───── The data ─────
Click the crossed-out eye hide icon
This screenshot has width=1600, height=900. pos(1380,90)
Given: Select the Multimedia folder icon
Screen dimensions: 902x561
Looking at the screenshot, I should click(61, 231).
─────
(What to do):
Output all of the records above unchanged.

(The completed task):
Click the crossed-out eye hide icon
This screenshot has width=1600, height=900. pos(1380,90)
Given: Select the Multimedia folder icon
Screen dimensions: 902x561
Looking at the screenshot, I should click(61, 231).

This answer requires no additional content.